日曜の断想

 「上越は城下町で、妙高は在郷町」と紋切型に分類されても、何か納得がいかない。謙信が治めていた時の上越は本当に城下町だったのか、現在の上越は城下町かと尋ねられると、なんとも心許なく、いずれをも否定する人が多いだろう。町は城下町、在郷町、門前町、宿場町などに分類されるが、地方の中心地の多くが城下町、そしてどこにでも見られるのが在郷町ということになっている。とはいえ、その分類は実に曖昧なのがよくわかる。

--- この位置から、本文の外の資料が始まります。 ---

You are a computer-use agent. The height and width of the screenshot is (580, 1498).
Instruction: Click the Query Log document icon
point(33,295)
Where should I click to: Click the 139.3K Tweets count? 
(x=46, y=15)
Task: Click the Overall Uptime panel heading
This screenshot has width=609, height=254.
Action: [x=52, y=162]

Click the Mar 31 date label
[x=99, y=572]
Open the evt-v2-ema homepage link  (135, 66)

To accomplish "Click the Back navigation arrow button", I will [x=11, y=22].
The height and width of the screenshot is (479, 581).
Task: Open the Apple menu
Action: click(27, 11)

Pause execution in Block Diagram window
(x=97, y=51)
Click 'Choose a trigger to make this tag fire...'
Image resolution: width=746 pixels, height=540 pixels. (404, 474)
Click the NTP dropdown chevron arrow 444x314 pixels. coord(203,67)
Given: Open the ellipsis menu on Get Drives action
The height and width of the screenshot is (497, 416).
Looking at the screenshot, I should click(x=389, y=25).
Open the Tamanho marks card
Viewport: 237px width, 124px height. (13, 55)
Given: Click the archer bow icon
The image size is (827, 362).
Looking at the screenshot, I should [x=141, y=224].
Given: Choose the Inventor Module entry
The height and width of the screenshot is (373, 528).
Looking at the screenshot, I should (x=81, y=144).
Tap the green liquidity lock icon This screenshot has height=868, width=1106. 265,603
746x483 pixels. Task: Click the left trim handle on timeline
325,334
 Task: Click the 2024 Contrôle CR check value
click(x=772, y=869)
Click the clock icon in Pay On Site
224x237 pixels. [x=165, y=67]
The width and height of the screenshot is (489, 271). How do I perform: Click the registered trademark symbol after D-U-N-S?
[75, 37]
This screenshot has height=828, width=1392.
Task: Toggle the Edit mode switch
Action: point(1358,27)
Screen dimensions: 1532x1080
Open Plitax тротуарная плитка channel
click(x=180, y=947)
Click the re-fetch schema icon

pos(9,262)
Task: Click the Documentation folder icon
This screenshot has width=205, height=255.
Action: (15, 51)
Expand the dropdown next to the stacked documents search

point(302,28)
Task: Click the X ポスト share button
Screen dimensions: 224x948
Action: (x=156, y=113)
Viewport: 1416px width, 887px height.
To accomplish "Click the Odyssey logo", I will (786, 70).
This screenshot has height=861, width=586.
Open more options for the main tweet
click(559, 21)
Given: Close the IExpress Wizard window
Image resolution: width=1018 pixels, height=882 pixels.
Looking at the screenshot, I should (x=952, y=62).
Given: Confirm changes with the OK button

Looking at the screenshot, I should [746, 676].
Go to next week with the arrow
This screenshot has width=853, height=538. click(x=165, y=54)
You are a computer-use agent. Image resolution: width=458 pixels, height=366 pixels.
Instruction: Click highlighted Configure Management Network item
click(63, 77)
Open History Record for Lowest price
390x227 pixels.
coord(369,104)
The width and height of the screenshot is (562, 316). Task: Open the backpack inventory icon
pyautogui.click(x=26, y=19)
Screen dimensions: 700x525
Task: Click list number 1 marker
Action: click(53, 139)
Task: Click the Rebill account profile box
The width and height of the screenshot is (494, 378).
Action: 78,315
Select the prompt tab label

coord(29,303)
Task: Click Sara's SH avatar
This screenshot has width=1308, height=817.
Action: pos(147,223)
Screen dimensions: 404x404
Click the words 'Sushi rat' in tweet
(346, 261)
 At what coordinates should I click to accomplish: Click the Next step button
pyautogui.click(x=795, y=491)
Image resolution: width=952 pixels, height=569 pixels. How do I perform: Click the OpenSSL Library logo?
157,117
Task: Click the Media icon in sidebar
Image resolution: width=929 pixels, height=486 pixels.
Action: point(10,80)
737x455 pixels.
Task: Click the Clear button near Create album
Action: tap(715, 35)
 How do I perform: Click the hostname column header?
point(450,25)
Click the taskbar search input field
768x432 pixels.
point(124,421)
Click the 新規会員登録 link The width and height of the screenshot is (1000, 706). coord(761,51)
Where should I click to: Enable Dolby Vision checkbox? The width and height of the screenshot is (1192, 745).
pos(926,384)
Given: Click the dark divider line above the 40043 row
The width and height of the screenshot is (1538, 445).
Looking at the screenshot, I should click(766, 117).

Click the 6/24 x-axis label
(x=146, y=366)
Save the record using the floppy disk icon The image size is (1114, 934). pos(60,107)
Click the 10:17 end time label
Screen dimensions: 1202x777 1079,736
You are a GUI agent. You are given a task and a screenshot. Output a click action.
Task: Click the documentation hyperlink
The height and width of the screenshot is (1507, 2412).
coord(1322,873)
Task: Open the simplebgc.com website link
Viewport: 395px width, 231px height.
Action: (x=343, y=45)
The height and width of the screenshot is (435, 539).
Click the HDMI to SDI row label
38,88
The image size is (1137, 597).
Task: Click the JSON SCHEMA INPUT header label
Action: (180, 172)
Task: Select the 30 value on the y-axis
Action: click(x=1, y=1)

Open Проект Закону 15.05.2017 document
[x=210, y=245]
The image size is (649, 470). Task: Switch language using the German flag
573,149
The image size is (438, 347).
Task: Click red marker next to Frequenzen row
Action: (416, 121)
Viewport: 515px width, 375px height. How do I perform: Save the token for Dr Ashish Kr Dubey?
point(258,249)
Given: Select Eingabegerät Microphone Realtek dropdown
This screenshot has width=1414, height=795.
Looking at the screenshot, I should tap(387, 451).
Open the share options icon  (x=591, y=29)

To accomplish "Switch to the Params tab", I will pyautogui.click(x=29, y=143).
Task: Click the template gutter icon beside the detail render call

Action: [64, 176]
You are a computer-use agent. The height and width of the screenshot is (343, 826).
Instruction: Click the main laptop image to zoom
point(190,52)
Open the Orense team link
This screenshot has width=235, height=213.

 子供の頃、大人が「ザイゴ」と呼び、それが町場ではなく、「田舎」を指していたのを憶えている。ある種の差別さえ感じられる使い方が多く、自分はザイゴの人間ではないと訳もなく感じていた。その「ザイゴ」が「在郷」と書かれ、ザイキョウとも発音されることを知るのは随分後になってからだった。在郷軍人は「引退し、郷里に住む元軍人」を指し、郷士や郷社は「ゴウシ、ゴウシャ」と発音される。在郷町も「ザイゴウマチ」と呼ばれる。これらはどれも差別用語ではない。

 新潟県にはたくさんの在郷町がある。その多くは、「市(イチ)」が立ったことでできた町。かつての旧市町村の多く、巻、白根、横越、味方など、平野部の多くの市町村が川沿いに発展した在郷町で、六日町、十日町、五日町、一日市など、町名に数字がつく町が多いのも目立つ。新潟、長岡、上越などは在郷町としてできた(少なくとも謙信以前の上越は城下町ではなかった)。

 ところで、「在郷(ザイゴウ、ザイキョウ)」は「田舎」、「農村部」が本来の意味。在郷町は農村の中に形成された町場のことで、主要な街道が通る農村ではその街道沿いに形成される。城郭を中心に栄えた城下町や、宿場中心に形成された宿場町、さらに門前町などと決定的に違うのは、町の核となる施設、建物がないことで、在郷町が農村部で自然発生的にできたものであることをそれは示している。

 北国街道沿いにできた旧新井市街の周りには農村部が散在し、私自身の子供時代の記憶によれば、親戚のあった柳田や西条の家々は街道沿いの街並みとは違った印象を与える農村部だった。とはいえ、小出雲の多くは半ば農村と言ってもよく、農家となれば、ザイゴも町場も変わりはなかった。というより、ザイゴに近いところにいた私には新井の町場は随分と違う風に見えたのだ。

 さて、今でも妙高にはザイゴがあるのだろうか。私が子供の頃の「ザイゴ」と呼ばれた地域は当然今も実在するだろうが、それは今でも当時の「ザイゴ」なのだろうか。あるいは、戦後間もないことの「ザイゴ」と違うなら、今の妙高人はどのように捉えているのだろうか。これは妙高をはるか昔に離れた私には推測できないことで、特に若い人たちがどのように考えているか知りたいものである。